** start MATERIAL FOR THIS TASK **

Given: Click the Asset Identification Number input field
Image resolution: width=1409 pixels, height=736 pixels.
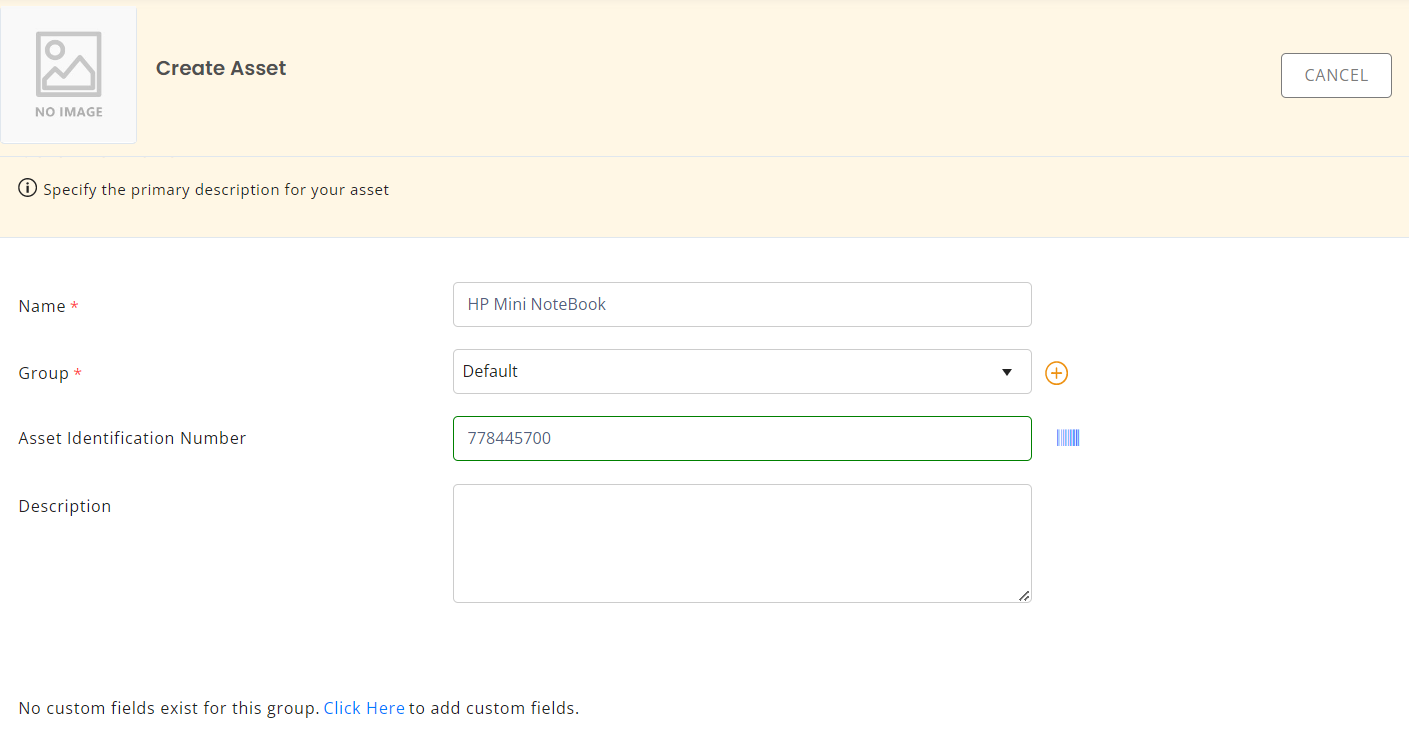Looking at the screenshot, I should coord(741,438).
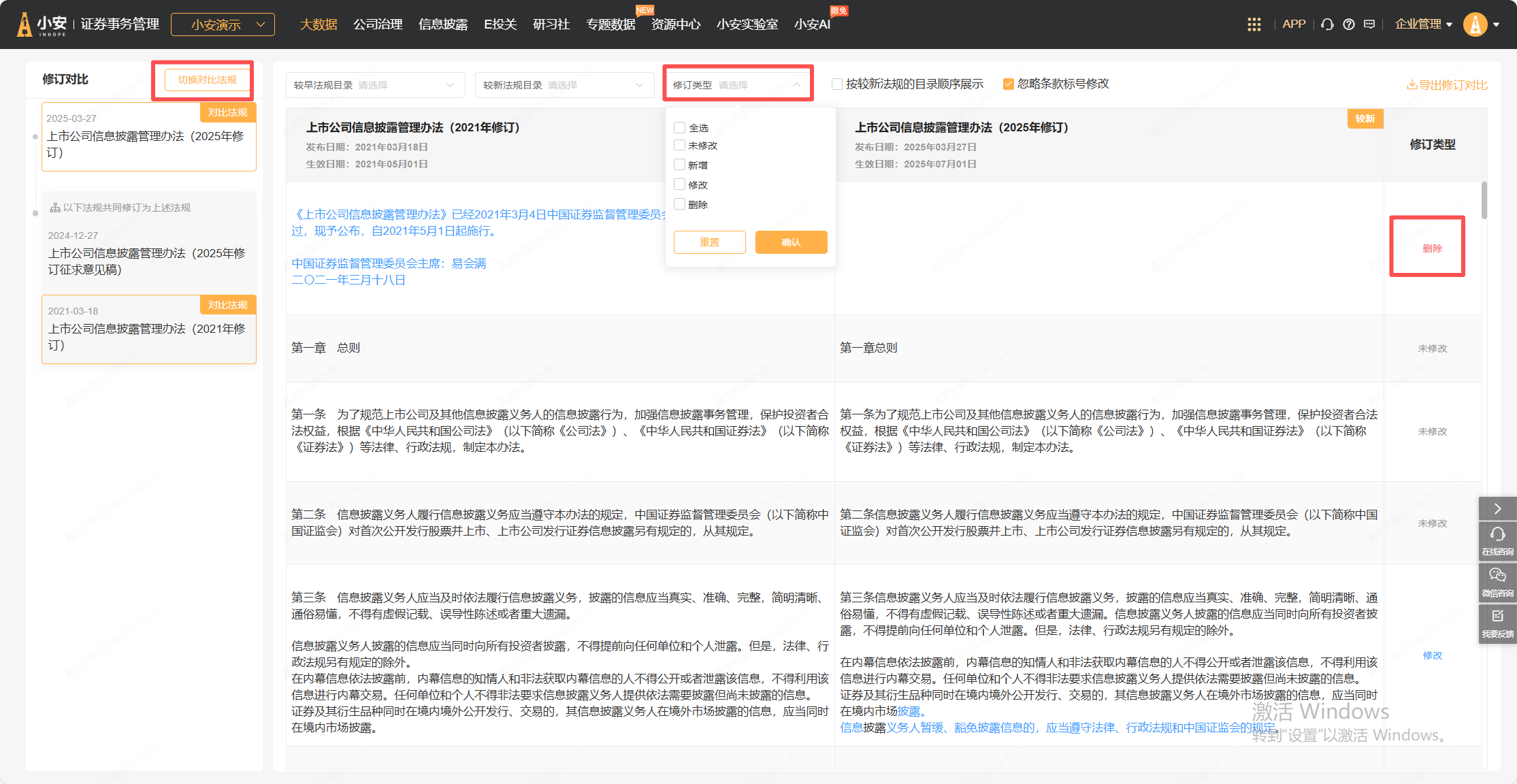Open the apps grid icon

[x=1254, y=24]
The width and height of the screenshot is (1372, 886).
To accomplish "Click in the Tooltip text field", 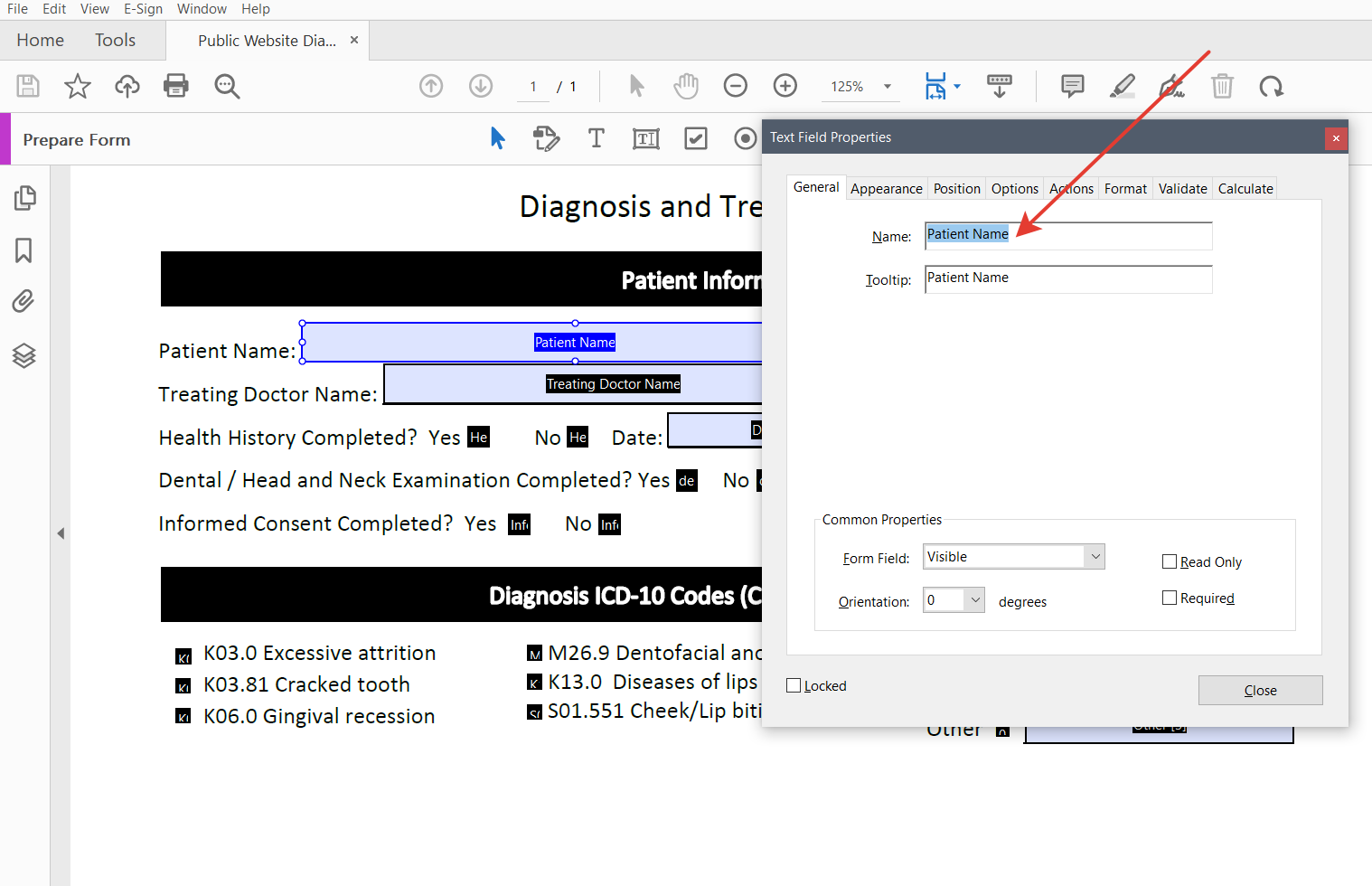I will tap(1067, 278).
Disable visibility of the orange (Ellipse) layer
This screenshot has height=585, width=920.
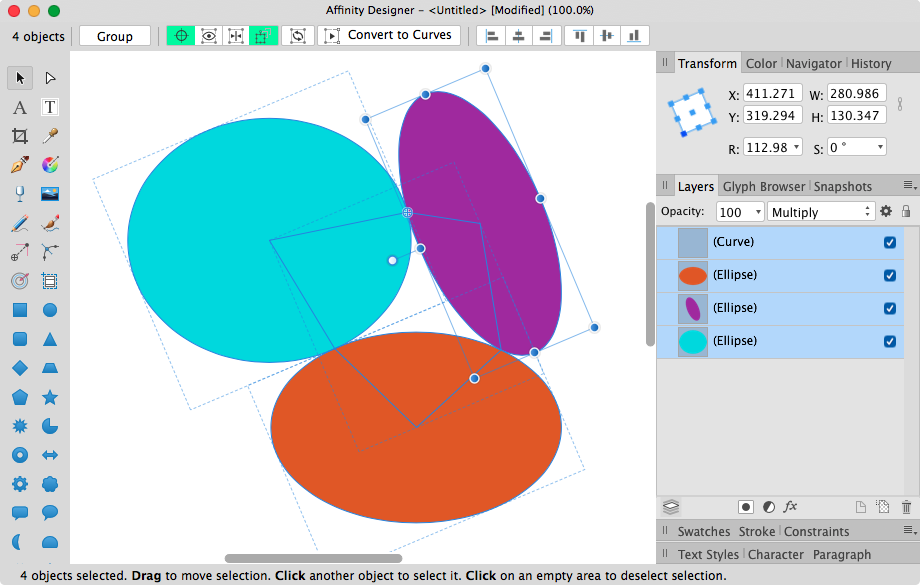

** end MATERIAL FOR THIS TASK **

PROBLEM TO SOLVE:
Locate every line in the records that contains the string "width", matching case exactly, and copy each of those lines.

REPLY TO THE EXERCISE:
Image resolution: width=1409 pixels, height=736 pixels.
The width and height of the screenshot is (1372, 886).
This screenshot has height=585, width=920.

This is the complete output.